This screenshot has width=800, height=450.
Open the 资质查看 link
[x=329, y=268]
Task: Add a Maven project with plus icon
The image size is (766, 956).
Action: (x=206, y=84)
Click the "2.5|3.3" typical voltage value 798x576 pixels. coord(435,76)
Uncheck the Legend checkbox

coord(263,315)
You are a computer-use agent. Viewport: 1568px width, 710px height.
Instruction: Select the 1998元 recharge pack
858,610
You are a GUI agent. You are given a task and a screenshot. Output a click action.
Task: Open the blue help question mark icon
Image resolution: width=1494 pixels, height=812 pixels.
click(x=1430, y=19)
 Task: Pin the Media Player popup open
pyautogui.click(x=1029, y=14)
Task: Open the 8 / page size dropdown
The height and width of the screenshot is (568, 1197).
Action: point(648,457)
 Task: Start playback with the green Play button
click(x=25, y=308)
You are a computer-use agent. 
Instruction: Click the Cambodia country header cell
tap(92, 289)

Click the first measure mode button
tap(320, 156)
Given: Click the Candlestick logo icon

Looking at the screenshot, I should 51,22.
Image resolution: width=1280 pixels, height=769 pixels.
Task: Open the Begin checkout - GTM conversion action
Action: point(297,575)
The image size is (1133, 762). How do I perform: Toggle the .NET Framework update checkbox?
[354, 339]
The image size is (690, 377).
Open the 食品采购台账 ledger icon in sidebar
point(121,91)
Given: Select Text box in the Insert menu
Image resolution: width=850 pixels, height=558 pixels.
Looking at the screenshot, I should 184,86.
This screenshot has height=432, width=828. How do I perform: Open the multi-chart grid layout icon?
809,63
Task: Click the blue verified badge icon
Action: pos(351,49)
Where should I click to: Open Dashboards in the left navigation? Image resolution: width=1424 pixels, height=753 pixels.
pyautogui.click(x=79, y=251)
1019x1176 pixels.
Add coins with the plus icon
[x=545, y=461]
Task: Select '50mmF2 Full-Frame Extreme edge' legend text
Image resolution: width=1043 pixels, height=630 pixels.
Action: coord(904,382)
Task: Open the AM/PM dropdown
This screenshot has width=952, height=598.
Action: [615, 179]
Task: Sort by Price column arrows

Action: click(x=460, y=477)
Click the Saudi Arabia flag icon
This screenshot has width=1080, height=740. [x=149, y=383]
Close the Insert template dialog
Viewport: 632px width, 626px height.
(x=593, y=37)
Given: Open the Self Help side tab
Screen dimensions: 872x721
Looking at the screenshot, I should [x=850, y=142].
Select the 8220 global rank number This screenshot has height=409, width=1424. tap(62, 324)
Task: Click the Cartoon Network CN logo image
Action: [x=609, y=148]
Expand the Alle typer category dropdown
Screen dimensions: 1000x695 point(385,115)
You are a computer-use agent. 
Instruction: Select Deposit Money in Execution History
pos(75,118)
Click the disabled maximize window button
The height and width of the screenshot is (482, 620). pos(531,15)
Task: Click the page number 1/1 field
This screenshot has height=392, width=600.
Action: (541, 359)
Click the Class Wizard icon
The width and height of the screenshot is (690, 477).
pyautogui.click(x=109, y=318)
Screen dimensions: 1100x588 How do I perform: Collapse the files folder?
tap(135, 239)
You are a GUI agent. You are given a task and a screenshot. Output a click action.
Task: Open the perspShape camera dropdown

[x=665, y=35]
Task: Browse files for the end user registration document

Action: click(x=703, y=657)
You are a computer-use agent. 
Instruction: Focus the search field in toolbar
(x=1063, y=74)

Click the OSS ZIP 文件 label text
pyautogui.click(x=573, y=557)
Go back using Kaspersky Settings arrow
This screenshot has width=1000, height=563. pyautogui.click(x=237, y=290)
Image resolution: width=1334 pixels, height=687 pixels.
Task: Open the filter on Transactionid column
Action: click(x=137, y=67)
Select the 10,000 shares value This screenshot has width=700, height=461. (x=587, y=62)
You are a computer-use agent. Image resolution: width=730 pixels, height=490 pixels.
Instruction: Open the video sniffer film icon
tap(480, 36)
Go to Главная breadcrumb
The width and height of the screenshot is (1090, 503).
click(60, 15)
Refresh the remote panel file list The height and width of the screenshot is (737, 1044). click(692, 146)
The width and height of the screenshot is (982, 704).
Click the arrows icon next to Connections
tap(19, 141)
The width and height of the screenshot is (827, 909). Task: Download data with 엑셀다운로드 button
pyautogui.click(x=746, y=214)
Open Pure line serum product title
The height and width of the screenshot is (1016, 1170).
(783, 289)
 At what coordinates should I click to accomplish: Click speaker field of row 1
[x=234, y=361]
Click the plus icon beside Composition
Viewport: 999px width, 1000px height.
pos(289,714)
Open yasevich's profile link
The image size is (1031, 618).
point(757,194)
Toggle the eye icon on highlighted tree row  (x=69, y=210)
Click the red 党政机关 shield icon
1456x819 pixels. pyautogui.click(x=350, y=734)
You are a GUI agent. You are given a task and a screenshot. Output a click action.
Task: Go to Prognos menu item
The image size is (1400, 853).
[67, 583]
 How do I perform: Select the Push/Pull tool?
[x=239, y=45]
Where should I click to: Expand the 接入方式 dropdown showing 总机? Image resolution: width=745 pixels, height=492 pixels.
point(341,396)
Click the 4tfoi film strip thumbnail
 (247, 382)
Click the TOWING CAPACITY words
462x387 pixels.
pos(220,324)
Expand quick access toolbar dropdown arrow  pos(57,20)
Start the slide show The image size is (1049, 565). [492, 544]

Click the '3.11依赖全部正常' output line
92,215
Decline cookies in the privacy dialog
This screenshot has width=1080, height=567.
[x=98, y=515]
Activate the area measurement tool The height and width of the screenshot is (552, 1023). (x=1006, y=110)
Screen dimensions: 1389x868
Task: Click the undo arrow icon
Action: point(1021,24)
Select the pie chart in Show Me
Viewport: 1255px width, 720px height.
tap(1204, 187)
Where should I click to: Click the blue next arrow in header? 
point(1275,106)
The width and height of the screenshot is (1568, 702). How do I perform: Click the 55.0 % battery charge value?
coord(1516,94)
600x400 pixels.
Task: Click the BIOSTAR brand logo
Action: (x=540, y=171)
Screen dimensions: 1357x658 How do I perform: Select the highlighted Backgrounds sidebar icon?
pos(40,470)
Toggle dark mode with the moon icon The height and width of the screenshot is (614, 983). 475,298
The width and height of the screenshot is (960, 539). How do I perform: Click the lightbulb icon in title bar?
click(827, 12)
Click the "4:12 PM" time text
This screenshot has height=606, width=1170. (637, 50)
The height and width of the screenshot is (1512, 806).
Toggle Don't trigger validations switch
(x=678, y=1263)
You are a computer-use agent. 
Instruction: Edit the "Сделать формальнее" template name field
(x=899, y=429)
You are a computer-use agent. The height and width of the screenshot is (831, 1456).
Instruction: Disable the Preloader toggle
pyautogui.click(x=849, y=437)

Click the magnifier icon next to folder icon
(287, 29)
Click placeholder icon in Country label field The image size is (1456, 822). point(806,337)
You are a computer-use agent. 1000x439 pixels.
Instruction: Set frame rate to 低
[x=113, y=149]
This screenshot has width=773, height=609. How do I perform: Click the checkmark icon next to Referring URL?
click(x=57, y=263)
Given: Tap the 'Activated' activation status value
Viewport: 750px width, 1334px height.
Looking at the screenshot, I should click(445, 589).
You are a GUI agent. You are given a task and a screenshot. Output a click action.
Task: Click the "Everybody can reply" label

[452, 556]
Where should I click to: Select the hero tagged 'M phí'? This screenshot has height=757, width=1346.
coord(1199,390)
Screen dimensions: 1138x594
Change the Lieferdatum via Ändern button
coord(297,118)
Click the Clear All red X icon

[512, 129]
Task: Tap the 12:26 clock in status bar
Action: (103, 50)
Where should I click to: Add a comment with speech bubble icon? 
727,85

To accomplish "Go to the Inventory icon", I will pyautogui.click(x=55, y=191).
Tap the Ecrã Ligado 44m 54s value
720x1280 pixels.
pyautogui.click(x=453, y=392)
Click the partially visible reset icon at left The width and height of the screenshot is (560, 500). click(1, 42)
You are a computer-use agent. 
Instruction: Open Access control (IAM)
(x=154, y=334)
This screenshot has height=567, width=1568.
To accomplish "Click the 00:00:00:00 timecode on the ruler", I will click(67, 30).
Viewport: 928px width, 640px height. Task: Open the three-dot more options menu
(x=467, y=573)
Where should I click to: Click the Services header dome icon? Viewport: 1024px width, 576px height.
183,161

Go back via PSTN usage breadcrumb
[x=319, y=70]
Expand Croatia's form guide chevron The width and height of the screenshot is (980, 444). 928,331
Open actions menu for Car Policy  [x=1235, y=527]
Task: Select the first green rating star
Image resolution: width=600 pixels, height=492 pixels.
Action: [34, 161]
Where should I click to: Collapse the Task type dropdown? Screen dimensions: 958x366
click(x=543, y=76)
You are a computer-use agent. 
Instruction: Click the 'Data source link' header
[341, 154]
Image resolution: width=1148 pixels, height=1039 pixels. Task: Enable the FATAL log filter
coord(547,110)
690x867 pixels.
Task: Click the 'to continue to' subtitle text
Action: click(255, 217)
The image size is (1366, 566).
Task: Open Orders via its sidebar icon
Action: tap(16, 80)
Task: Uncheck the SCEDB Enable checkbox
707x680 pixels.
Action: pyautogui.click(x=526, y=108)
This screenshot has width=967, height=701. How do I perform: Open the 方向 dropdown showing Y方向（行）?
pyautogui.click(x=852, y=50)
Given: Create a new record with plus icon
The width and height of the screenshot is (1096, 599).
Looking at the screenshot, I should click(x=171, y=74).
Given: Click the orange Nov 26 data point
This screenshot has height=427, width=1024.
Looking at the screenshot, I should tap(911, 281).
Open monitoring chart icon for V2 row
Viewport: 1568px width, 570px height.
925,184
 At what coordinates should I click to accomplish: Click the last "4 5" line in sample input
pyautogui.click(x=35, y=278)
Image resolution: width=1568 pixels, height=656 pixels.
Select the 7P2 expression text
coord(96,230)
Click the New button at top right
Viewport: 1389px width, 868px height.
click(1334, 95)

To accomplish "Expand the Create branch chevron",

◇ ◇ ◇ ◇ ◇

### EXERCISE TASK
Reproduce the stretch from the start of the material through the line containing "Action: point(297,575)", renaming every "Instruction" to "Goal" and changing nothing else.

### TASK RESULT
This screenshot has width=800, height=450.
Open the 资质查看 link
[x=329, y=268]
Task: Add a Maven project with plus icon
The image size is (766, 956).
Action: (x=206, y=84)
Click the "2.5|3.3" typical voltage value 798x576 pixels. coord(435,76)
Uncheck the Legend checkbox

coord(263,315)
You are a computer-use agent. Viewport: 1568px width, 710px height.
Goal: Select the 1998元 recharge pack
858,610
You are a GUI agent. You are given a task and a screenshot. Output a click action.
Task: Open the blue help question mark icon
Image resolution: width=1494 pixels, height=812 pixels.
click(x=1430, y=19)
 Task: Pin the Media Player popup open
pyautogui.click(x=1029, y=14)
Task: Open the 8 / page size dropdown
The height and width of the screenshot is (568, 1197).
Action: point(648,457)
 Task: Start playback with the green Play button
click(x=25, y=308)
You are a computer-use agent. 
Goal: Click the Cambodia country header cell
tap(92, 289)

Click the first measure mode button
tap(320, 156)
Given: Click the Candlestick logo icon

Looking at the screenshot, I should 51,22.
Image resolution: width=1280 pixels, height=769 pixels.
Task: Open the Begin checkout - GTM conversion action
Action: point(297,575)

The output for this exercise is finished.